Me parece que son muchas y variadas las instancias, como para poner en duda a tantos jueces de su capacidad de evaluar la calidad de un producto.

  1. Contaminación del producto: se habla en los medios de salmonela, productos de calidad inferior, cartón o carne podrida. Demasiadas cosas a la vez.
    1. Salmonela: la salmonela es ubicua en el mundo y hay muchos tipos de ella. BRF aclara que la Unión Europea prohíbe que el pollo tenga Salmonella enteritidis y Salmonella typhimurium. No obstante, se encontró Salmonella saintpaul en algunos lotes de los cuatro containers que iban a Italia, tolerado por la legislación europea. ¿Por qué, entonces, prohibieron la entrada del producto fresco?
    2. Productos de calidad inferior: sorprende que se hablen de varias cosas, como cabezas de cerdo, junto con ¡pollo y soya! ¿De veras consideran al pollo y a la soya de calidad inferior? Si un producto de carne de res contiene pollo y soya, y no está declarado en la etiqueta, entonces el problema es del etiquetado, no de calidad inferior.
    3. Cartón: según BRF, esto fue una mala interpretación de un audio en la que un trabajador hablaba del material de empaque. Pareciera que vamos a tener que hablar como un texto de contrato legal, repitiendo todo mil veces hasta el hartazgo, para que quede claro.
    4. Carne podrida: la información publicada al respecto la encuentro un tanto inespecífica y tendenciosa.
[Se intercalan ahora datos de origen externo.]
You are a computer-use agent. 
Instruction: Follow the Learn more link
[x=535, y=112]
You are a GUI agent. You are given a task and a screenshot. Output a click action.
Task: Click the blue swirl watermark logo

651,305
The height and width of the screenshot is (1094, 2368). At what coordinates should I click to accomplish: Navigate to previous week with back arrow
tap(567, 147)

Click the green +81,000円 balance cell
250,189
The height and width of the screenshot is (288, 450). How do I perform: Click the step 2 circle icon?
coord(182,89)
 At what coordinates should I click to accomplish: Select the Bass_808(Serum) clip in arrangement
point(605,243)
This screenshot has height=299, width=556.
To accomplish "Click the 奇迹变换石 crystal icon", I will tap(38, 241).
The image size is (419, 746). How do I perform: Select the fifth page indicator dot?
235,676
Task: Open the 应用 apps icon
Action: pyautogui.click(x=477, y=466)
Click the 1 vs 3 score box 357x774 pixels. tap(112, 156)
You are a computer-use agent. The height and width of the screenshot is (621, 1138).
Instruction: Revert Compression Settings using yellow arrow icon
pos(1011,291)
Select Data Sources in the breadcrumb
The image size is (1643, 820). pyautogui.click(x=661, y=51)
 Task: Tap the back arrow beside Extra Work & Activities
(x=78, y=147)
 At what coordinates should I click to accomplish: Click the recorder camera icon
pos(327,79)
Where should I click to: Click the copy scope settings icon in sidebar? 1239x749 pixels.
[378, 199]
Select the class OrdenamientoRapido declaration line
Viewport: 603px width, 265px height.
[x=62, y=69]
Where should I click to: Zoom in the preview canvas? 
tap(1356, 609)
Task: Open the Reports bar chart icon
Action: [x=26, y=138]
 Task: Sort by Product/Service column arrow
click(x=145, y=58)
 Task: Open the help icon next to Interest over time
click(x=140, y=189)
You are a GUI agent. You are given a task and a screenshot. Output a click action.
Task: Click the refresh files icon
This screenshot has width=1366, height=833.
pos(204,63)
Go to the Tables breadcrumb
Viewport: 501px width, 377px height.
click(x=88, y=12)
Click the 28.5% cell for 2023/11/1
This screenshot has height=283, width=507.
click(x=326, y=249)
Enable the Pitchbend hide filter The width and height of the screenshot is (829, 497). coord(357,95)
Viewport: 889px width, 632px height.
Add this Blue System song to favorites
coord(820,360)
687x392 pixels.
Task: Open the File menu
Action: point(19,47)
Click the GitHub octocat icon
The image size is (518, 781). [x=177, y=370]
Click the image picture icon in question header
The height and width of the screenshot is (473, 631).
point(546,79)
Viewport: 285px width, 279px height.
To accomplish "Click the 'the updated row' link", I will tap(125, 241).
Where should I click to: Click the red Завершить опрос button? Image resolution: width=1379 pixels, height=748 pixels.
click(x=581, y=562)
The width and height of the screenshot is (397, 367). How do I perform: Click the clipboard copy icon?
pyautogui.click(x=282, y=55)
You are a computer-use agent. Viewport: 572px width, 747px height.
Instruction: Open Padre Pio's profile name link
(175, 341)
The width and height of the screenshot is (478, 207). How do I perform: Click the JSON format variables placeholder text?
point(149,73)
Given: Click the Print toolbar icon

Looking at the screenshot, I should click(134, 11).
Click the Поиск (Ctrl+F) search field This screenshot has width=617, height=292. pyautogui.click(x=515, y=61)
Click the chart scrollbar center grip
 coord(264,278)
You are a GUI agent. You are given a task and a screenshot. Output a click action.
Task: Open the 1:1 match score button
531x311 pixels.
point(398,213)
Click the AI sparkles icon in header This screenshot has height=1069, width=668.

Pongo en tela de juicio la practicidad del uso de carne podrida.

Entonces, ¿por qué hasta ahora sale esto y nunca se habían mencionado irregularidades en las 234 unidades de JBS o en las 54 plantas de BRF? Repito, 234 y 54.

Condenaron a todo un país y a toda la industria de la proteína animal, quizás con poca cautela. ¿Ustedes qué piensan?